We asked Joseph Ellis, the Pulitzer Prize-winning authority on America’s founding fathers, for his assessment of Bush. He responded by email.

[Bush One] wrote me a lovely note once, asking me to sign a copy of His Excellency [Ellis’s biography of George Washington] for his presidential library, addressing me as Joe and saying that “old guys” like him could afford to assume familiarity, and that Barbara had this crazy idea his presidency would rank alongside GW’s [i.e., President George W. Bush, his son].

The two achievements that posterity will most celebrate are decisions that cost him a second term: first, the decision to violate his “read my lips” pledge and raise taxes; second, his decision not to pursue the Iraqi army to Baghdad. Like John Adams long before, Bush One embraced the long-term interest of the republic over his own political interests.

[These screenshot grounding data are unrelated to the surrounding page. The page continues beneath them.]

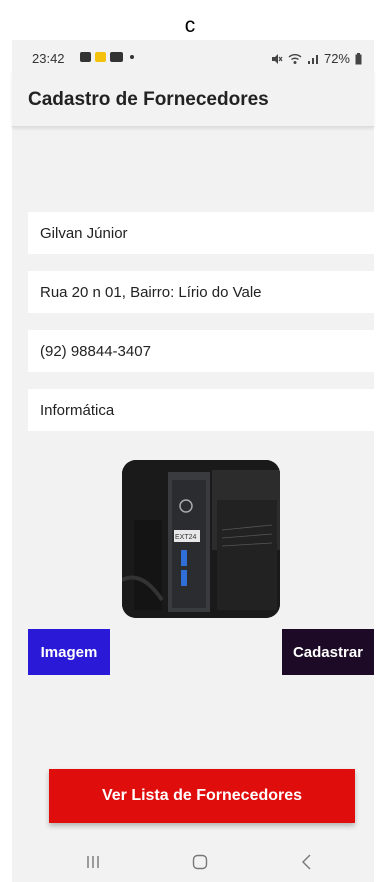 Image resolution: width=380 pixels, height=882 pixels. I want to click on select-image-button: Imagem, so click(69, 652).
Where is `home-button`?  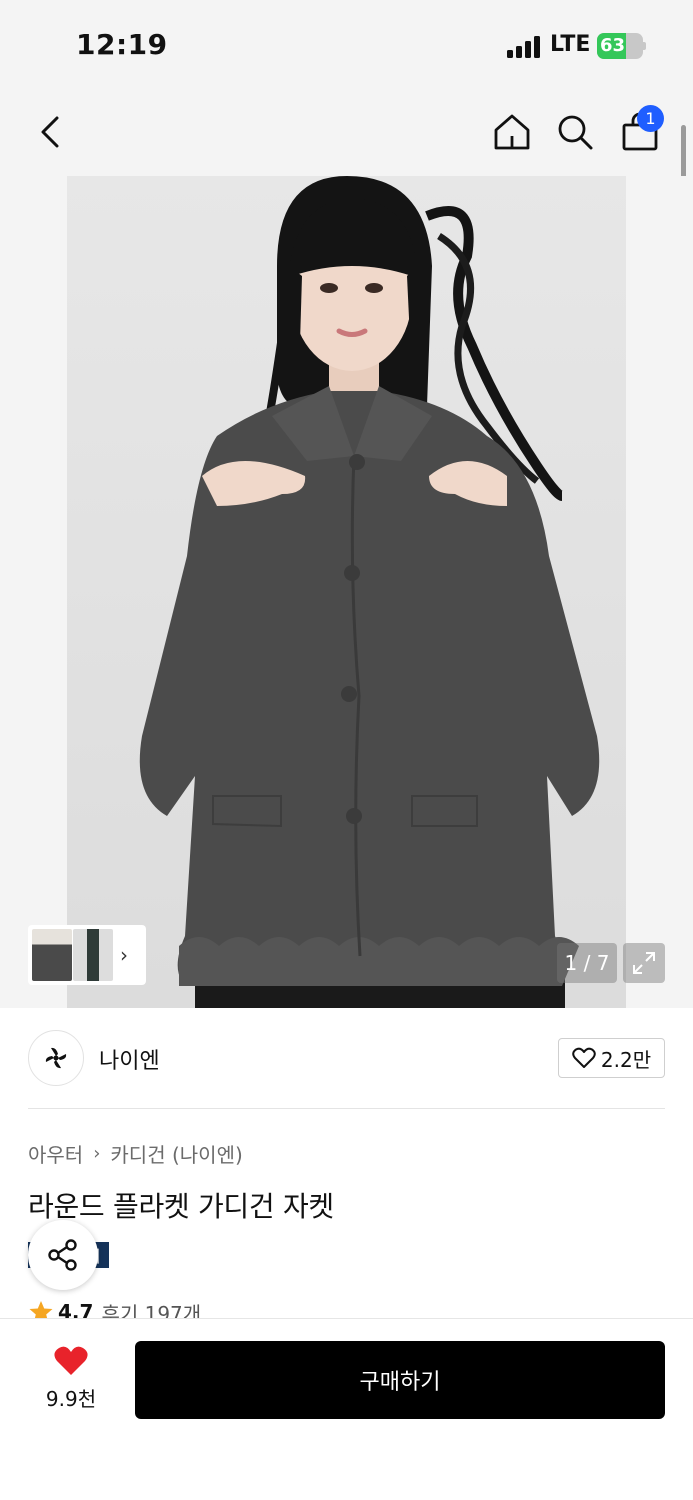 home-button is located at coordinates (512, 132).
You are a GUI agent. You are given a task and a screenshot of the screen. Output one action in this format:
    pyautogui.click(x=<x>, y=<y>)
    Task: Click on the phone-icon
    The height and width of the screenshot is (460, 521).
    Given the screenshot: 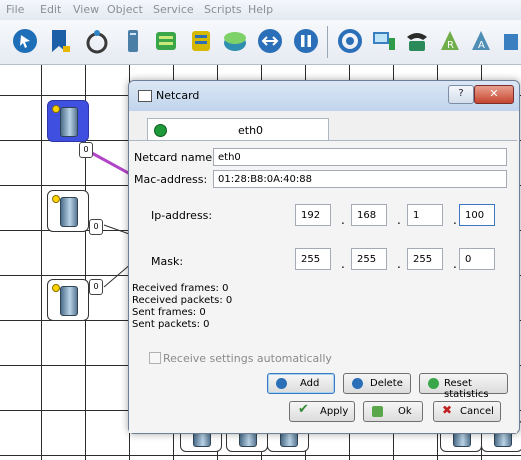 What is the action you would take?
    pyautogui.click(x=417, y=41)
    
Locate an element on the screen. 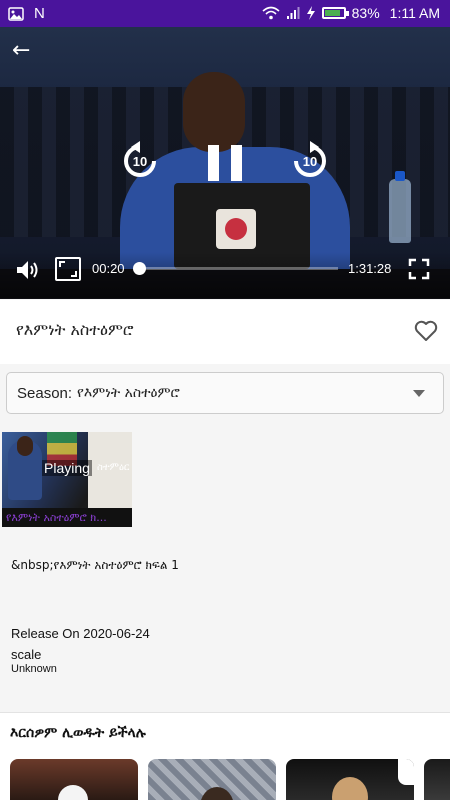 Image resolution: width=450 pixels, height=800 pixels. scale-value: Unknown is located at coordinates (34, 669).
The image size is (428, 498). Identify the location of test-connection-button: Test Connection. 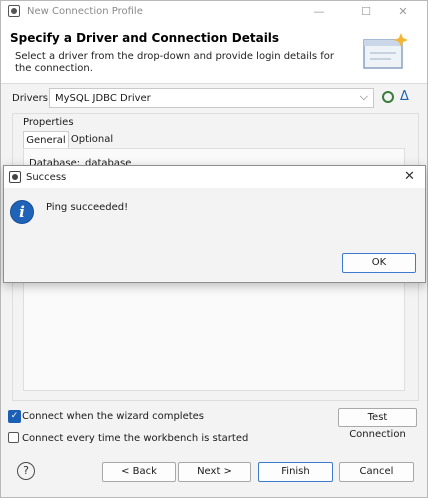
(378, 424).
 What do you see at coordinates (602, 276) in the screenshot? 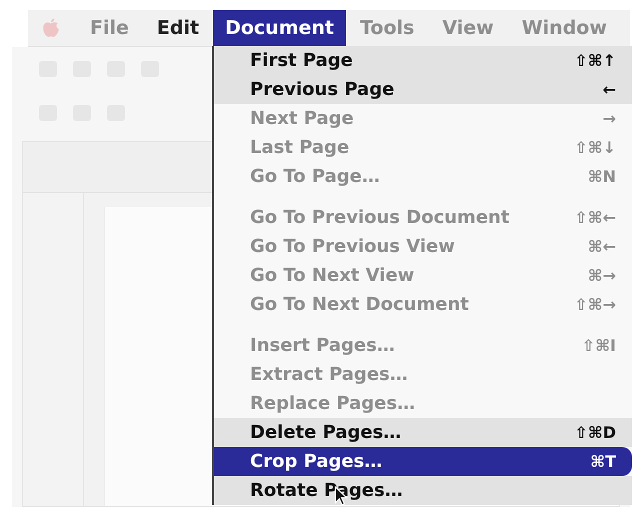
I see `shortcut-label: ⌘→` at bounding box center [602, 276].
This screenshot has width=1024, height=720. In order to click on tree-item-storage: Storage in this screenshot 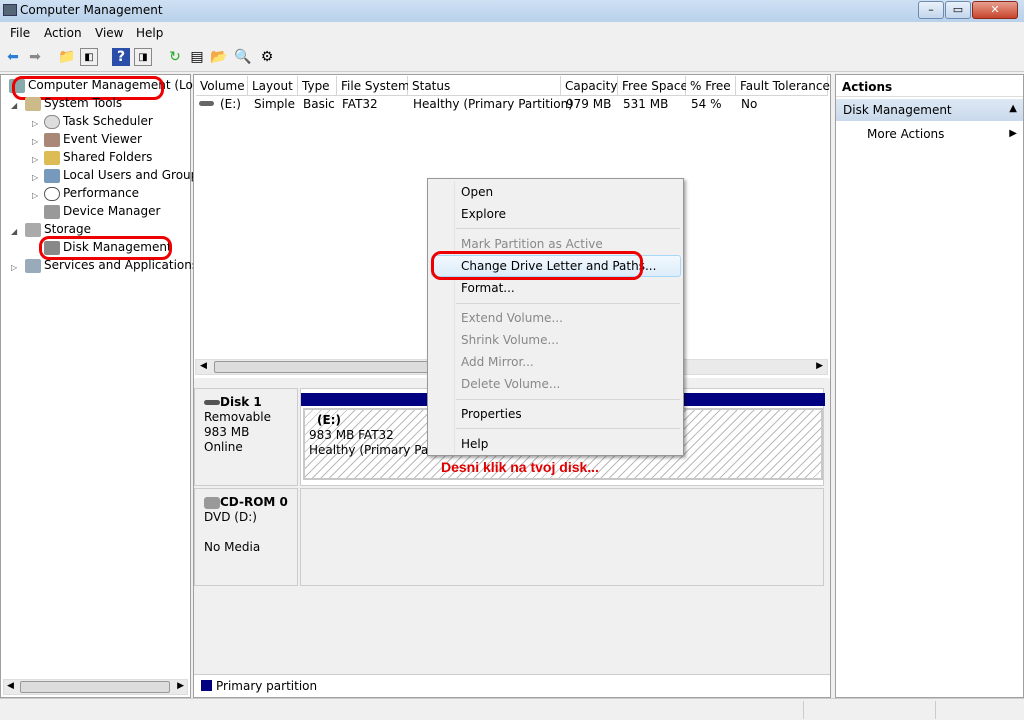, I will do `click(58, 230)`.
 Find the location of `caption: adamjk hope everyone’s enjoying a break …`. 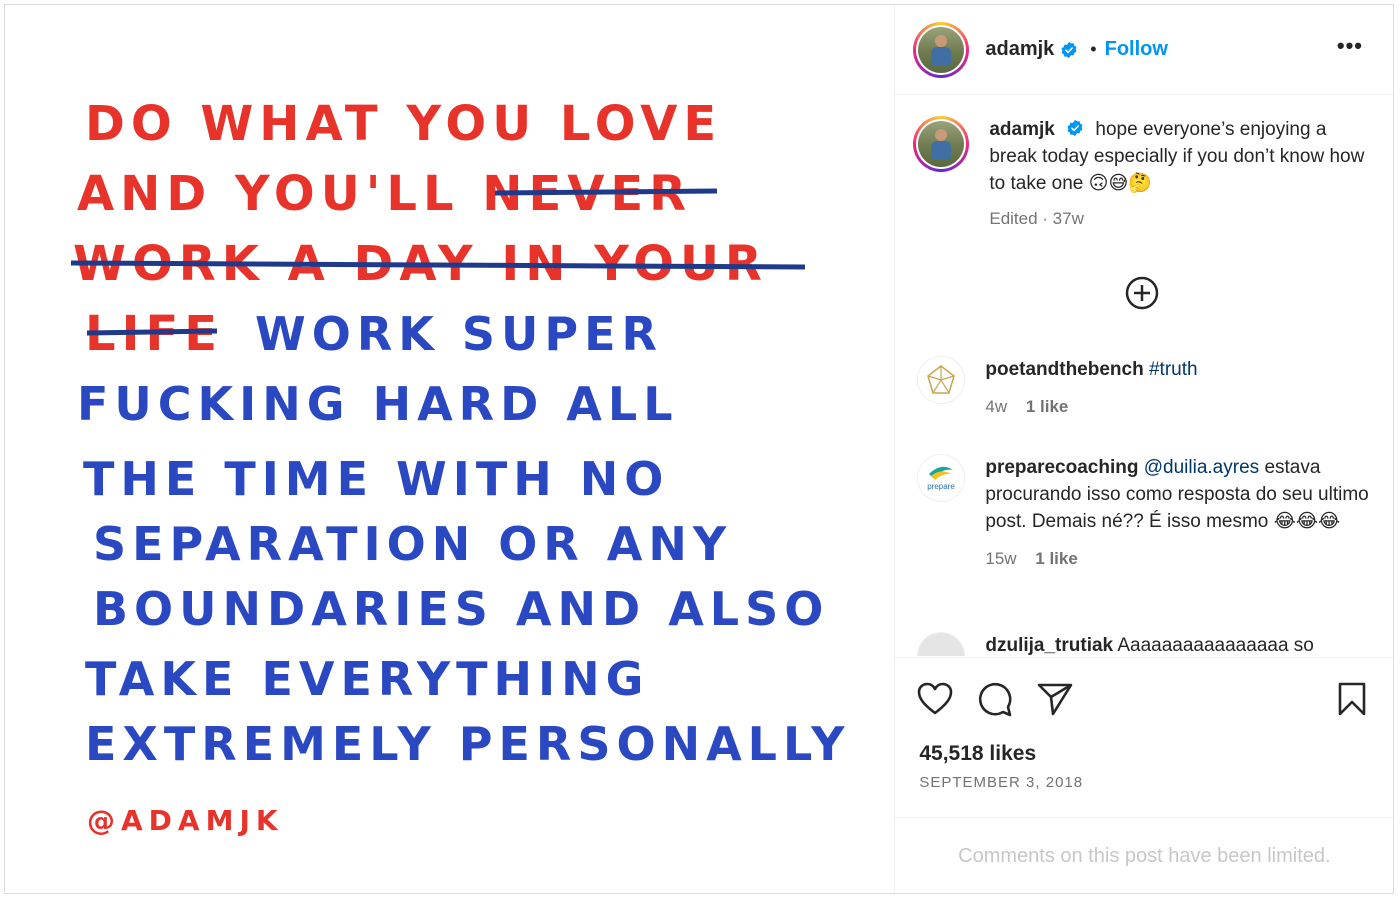

caption: adamjk hope everyone’s enjoying a break … is located at coordinates (1143, 174).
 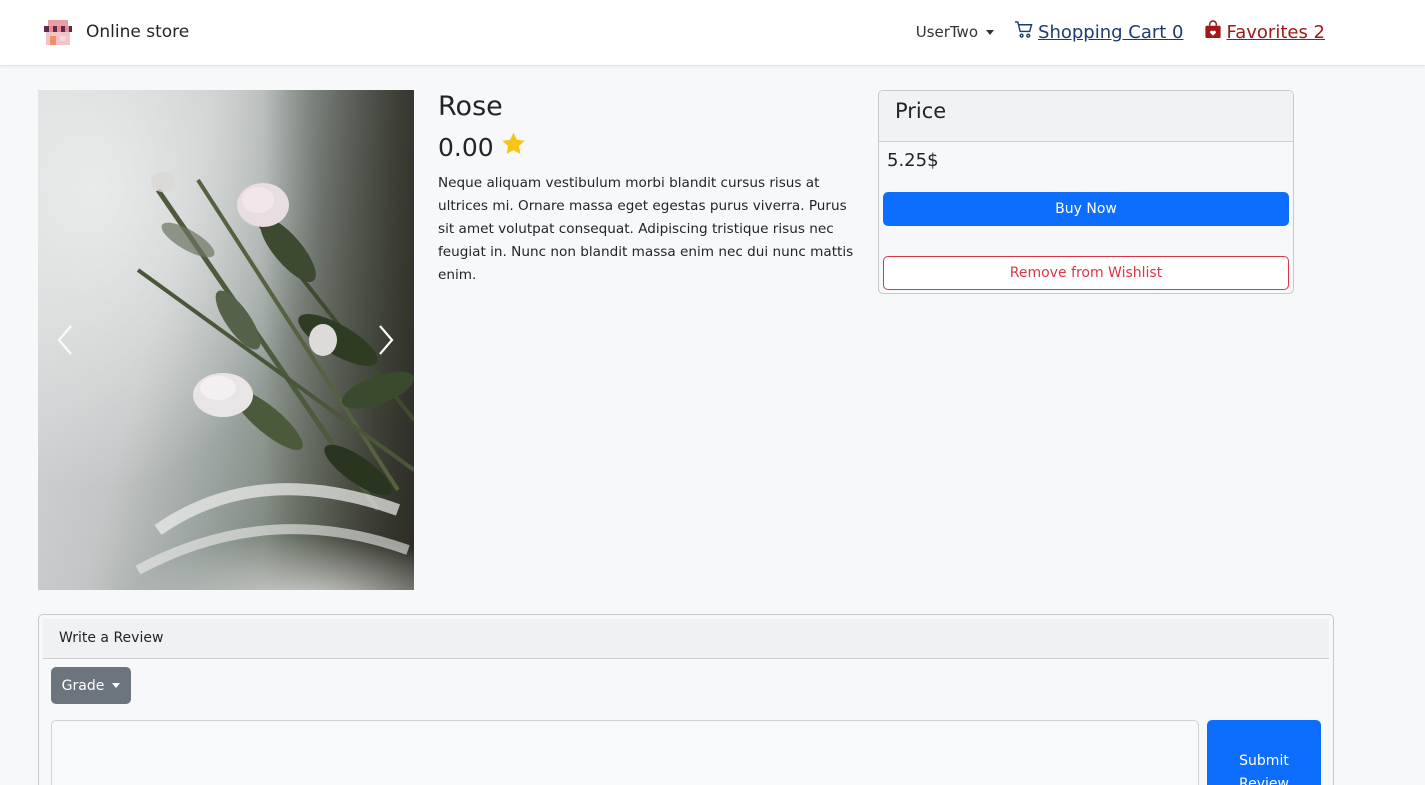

And although [then-Secretary of State] Jim Baker deserves the lion’s share of credit for orchestrating the international alliance in the Gulf War, I believe that history will record that Bush One formulated the strategy for American military policy in the post-Cold War era, namely, a multilateral rather than unilateral version of American hegemony. Bush Two and [Vice President Dick] Cheney abandoned that strategy, with disastrous consequences, and now Obama is returning to it, witness Libya and Syria. In retrospect, Bush One established the paradigm for American global leadership in the twenty-first century.

My fondest hope is that obituaries are premature, and that the “old guy” will remain among us for many years.

While treated today as a senior statesman, Bush senior has yet to fully reverse a two-decade-old image as an unflashy political wimp and a traitor to his party’s anti-tax principles. But a favorable reassessment would put him alongside former US presidents Harry Truman, who left office with a 22% approval rating but is now regarded as a great president; and Bill Clinton, who was impeached by opponents who today embrace him as a model of bipartisanship.